Dear Margaret Hodge: Facebook just isn’t avoiding tax in the UK

by | 9th, October 2013

Margaret Hodge MP outside No 10 Downing Street, central London, after handing in a petition - signed by more than 110,000 people - calling on internet retailer Amazon to pay their fair share of UK tax.

DEAR Lord the egregious Margaret Hodge is getting boring on this subject. She seems to ignore the manner in which every time she opens her gob on the subject of corporate tax she has to be corrected. It simply is not true that Facebook is avoiding tax in the UK:

However, those numbers are not reflected in its accounts.
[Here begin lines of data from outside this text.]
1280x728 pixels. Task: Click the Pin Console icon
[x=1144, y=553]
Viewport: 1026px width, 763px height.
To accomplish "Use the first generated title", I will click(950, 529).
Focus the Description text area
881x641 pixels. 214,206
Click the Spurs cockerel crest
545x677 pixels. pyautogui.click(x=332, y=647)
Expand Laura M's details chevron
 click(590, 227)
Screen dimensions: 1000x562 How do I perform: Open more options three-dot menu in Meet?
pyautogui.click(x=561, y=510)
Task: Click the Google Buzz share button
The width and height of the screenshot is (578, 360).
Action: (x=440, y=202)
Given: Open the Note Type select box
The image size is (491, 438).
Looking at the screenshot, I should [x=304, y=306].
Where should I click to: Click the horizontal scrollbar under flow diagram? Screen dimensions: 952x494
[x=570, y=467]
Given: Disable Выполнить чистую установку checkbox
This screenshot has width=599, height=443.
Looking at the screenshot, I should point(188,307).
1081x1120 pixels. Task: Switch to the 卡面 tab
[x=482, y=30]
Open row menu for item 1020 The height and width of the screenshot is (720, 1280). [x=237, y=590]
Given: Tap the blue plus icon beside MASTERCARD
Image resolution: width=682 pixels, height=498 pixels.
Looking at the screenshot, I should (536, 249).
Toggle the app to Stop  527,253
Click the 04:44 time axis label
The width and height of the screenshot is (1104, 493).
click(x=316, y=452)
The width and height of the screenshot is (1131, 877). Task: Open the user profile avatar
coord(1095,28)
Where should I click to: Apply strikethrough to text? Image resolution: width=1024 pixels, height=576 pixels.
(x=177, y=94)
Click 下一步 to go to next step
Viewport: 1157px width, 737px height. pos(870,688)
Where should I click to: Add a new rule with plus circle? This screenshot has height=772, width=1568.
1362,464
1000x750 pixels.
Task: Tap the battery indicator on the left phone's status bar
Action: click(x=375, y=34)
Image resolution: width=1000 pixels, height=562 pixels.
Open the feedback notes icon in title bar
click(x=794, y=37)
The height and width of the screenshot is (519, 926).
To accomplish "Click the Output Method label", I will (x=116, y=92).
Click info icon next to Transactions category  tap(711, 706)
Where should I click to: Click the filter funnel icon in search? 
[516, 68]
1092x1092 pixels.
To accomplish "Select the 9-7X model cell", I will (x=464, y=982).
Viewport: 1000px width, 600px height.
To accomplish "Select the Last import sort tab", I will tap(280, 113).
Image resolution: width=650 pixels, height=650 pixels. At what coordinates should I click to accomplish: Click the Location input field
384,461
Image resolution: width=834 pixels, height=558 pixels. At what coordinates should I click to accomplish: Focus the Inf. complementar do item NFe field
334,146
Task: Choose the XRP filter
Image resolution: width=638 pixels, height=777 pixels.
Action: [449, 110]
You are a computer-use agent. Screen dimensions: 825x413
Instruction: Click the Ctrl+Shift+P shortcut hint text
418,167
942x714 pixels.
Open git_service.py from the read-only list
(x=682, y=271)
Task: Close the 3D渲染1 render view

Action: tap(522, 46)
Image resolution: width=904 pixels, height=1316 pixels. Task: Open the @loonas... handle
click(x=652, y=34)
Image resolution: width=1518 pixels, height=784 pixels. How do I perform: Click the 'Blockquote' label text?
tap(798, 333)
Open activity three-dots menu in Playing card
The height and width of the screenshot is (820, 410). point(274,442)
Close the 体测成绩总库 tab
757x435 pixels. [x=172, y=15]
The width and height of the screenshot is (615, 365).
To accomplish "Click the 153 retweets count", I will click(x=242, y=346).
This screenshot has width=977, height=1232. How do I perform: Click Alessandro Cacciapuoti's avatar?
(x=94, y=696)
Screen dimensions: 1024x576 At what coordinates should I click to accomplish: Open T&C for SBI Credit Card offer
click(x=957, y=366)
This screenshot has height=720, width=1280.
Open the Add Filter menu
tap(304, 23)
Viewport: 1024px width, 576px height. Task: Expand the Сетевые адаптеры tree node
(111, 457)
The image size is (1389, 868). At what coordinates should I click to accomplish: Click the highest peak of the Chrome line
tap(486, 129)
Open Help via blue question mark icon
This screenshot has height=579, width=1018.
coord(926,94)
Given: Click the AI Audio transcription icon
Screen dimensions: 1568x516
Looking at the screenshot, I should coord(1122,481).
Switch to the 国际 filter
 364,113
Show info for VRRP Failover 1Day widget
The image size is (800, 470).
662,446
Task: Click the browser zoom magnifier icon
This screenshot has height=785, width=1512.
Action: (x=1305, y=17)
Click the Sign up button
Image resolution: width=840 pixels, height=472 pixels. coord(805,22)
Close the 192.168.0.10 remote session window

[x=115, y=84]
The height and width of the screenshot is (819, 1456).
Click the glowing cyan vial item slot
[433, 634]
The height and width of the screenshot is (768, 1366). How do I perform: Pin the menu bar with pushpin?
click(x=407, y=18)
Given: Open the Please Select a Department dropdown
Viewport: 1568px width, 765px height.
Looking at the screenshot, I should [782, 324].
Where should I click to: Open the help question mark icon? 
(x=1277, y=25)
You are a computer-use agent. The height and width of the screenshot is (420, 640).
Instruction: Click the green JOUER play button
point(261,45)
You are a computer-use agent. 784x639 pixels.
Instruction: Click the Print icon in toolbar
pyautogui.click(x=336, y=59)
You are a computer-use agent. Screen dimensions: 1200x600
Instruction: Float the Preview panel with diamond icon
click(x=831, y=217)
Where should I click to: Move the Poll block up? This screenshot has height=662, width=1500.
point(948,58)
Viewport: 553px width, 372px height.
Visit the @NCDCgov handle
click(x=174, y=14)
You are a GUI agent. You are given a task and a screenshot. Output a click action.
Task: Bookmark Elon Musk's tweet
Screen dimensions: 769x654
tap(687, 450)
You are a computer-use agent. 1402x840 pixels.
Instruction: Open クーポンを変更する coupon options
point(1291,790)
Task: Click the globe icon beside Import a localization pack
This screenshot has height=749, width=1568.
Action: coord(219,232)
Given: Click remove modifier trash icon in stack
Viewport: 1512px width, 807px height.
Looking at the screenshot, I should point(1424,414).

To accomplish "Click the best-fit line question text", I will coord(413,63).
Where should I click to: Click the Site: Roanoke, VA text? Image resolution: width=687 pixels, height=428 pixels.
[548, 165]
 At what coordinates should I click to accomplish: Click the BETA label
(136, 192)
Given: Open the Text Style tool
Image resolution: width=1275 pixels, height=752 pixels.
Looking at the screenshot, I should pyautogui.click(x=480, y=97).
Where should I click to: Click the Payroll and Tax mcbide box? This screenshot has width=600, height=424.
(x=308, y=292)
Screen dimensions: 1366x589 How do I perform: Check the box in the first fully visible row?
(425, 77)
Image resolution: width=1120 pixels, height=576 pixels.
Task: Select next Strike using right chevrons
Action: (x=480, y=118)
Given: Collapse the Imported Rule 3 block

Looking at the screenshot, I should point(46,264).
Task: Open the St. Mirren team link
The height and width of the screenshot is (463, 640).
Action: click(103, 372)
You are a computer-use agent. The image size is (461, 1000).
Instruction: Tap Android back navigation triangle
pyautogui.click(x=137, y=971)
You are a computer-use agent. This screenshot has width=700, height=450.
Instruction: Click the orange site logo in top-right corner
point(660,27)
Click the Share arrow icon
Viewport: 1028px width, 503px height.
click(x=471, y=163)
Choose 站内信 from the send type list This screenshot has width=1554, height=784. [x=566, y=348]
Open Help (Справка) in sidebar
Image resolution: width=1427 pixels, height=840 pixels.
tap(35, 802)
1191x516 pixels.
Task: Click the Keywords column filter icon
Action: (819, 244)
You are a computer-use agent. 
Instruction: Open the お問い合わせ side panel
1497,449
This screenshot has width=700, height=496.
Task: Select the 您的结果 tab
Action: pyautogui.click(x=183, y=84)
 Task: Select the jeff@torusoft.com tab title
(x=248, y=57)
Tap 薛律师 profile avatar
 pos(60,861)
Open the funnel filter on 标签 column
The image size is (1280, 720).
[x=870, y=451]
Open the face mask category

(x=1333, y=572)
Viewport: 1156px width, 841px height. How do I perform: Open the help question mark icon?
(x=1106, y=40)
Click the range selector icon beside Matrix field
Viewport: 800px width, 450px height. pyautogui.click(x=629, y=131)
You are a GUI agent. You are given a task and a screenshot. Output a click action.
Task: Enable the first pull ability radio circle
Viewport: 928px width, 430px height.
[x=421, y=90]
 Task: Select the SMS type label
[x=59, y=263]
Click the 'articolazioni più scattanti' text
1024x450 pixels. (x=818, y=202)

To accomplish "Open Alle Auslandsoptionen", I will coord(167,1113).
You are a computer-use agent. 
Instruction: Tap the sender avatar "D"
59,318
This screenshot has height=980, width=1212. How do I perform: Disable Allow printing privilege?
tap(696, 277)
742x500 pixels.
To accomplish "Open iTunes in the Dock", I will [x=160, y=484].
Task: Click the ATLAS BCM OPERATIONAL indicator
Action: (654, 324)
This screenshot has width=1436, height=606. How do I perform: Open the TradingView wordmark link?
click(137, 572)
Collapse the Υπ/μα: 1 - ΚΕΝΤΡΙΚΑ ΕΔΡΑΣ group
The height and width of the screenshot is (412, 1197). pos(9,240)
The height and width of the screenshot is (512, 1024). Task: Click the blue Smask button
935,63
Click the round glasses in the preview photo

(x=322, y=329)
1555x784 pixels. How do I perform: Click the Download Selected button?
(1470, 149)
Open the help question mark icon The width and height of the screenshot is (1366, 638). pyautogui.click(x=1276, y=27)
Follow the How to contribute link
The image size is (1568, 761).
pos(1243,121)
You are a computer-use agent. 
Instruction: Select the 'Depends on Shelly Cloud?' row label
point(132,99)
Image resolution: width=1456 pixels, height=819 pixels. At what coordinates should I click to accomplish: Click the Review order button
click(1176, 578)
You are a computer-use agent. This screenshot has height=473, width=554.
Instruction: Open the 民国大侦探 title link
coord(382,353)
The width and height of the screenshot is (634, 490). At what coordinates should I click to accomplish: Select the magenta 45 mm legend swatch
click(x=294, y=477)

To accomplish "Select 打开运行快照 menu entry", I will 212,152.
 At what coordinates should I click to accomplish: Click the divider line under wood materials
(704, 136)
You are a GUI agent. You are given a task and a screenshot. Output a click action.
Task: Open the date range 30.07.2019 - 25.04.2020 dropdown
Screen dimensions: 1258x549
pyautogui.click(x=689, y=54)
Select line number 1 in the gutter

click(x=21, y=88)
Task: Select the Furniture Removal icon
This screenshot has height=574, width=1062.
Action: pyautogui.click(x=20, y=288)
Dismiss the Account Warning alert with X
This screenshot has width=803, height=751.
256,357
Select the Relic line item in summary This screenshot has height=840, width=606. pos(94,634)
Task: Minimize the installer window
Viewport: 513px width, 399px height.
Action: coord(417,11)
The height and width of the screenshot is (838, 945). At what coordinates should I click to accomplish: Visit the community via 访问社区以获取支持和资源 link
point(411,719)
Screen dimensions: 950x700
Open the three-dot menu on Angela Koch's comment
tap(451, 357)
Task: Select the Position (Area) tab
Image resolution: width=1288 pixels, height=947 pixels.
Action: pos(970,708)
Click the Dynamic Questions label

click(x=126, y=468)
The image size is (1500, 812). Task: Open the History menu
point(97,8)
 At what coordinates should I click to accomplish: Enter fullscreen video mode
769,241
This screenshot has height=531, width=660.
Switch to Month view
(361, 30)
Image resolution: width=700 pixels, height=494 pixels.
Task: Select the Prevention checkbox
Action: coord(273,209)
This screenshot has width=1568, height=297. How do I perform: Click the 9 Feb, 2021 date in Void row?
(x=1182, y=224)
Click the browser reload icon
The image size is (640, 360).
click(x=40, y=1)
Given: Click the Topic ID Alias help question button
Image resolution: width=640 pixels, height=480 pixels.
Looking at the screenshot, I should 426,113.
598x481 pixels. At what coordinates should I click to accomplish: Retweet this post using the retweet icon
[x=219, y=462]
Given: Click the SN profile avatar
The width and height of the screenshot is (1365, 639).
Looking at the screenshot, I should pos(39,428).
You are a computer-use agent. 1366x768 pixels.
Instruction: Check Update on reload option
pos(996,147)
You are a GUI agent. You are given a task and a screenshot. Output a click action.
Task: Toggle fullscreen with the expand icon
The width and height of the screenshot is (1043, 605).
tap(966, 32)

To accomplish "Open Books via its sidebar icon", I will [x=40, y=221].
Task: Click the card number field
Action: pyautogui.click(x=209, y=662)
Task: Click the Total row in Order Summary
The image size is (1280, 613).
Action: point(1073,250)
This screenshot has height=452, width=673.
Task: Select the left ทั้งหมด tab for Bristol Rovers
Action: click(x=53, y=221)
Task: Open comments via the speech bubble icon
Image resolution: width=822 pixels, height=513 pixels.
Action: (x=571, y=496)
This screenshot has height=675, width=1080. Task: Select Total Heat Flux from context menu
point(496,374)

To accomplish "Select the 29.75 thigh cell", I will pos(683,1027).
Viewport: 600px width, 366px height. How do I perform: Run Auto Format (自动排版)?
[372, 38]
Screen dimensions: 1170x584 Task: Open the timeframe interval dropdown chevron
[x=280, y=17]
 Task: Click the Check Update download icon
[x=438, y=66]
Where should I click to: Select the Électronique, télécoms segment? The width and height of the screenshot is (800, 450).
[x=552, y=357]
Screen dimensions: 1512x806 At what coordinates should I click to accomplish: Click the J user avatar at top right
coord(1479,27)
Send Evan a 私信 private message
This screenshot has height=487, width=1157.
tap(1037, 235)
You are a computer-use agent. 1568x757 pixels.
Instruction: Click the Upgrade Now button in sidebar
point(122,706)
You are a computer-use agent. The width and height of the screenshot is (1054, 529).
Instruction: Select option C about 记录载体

In common with fellow American technology leaders Google and Apple, Facebook funnels the vast majority of its income from advertisers targeting its 33 million British users through Ireland. “This is yet another example of what appears to be deliberate manipulation of accounts of economic activity to deprive the British taxpayer of a rightful tax contribution, according to the profits they make in the UK,” said Commons public accounts committee chairwoman Margaret Hodge. “I am getting fed up of this constant stream of stories and little sign of a challenge from HMRC and a strange silence from government.”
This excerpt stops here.